The photo’s recent future: Donald Trump was elected president in November 2016, four months after I took the picture. A week after his inauguration in January 2017, Trump announced his travel ban on seven predominantly Muslim counties. Malaysia was not among them. In September 2017, as the U.S. Justice Department was investigating Najib Razak, Trump welcomed the Prime Minister to the White House and thanked him for “all the investments you have made in the United States.” In May 2018, caught up in his scandal, Razak was roundly defeated in the general election by a 92-year-old former political leader Mahathir Mohamad. In September 2018, a year after Razak was Trump’s guest at the White House, he was arrested on corruption charges and is awaiting trial.

I keep the photo of the Malaysian kids on my desk. All their youthful beauty, energy, and goofiness make me smile. Yes, a moment in time. But the longer the photo sits on my desk, the more I dwell on what has happened in my country and on the global stage since that moment. I see my photo as a metaphor of the multiple intertwined universes we live in. There is my universe where my fellow travelers and I merely want to be good citizens with rewarding work, educational opportunities, access to decent health care, occasions to have fun and be silly, the comfort of kinship, family, and friends. Then there is another universe where power corrupts and where this corrupted power can take down democracies, rob public coffers, build walls, start wars, divide races, ignite genocide, turn up the heat on climate change, bring on global economic disruption. In short, blow my universe to hell and back.

When I saw the kids hanging out, waiting to get their tickets to enter the rainforest, I couldn’t take my eyes off them. I wanted to capture their radiance. I had just arrived in Borneo and did not know the customs for taking photos of people in a predominately Muslim culture. I took a chance, walked tentatively over, and asked if I could take a picture—English is the second language in Malaysia. It was as if they were just waiting for me to ask. They immediately choreographed themselves, striking poses, making hip hand gestures, laughing and smiling the whole time. Well, it was actually a short time, less than a minute. They went their way, and I went mine with my husband, off with our friends to watch more birds.

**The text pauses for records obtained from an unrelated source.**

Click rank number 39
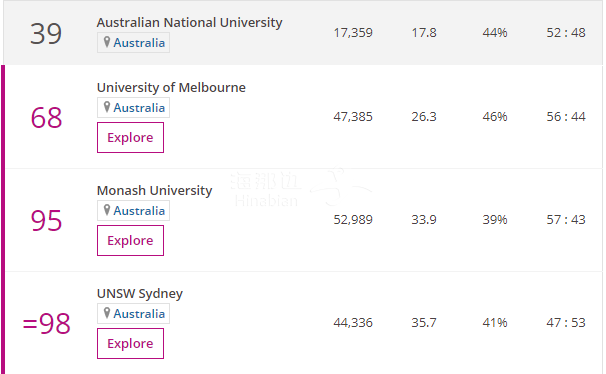 click(x=46, y=34)
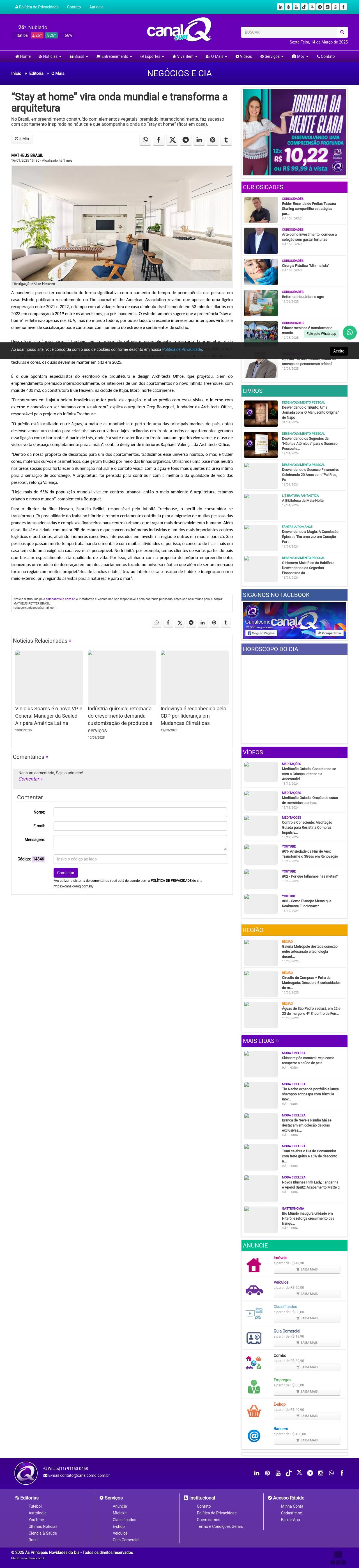Share article on WhatsApp below the headline
This screenshot has height=1568, width=359.
146,140
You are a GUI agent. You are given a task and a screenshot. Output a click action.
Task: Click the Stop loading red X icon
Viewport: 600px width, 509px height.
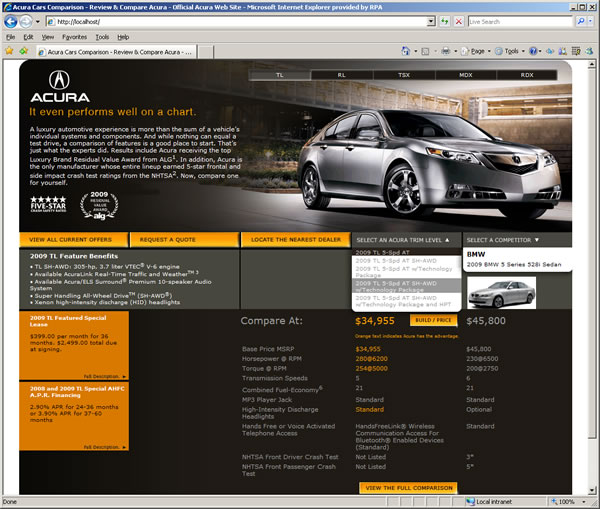click(x=458, y=21)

I will never see these kids again. I will never know where life takes them—or rather, where they take life. To a person, they are beautiful and lithe. The scourge of snacks and fast foods, so rampant in my country, has not taken hold among the people we encountered in Borneo. Their clothes and accessories are all over the global map—traditional Asia Islamic fashion, Westernized sunglasses, a shoulder bag, wristwatches, a fanny pack, headgear ranging from a hijab to a pork pie hat. The guy kneeling in the center has a flower tucked in his right ear. I have so many questions I wish I could have asked them. Maybe there is a future despot among them. But I am going to imagine, if only for my own peace of mind, that they will make their way in the universe of good citizenship, rewarding work, abundant learning, good health, fun and silliness, kinship, family, and friends.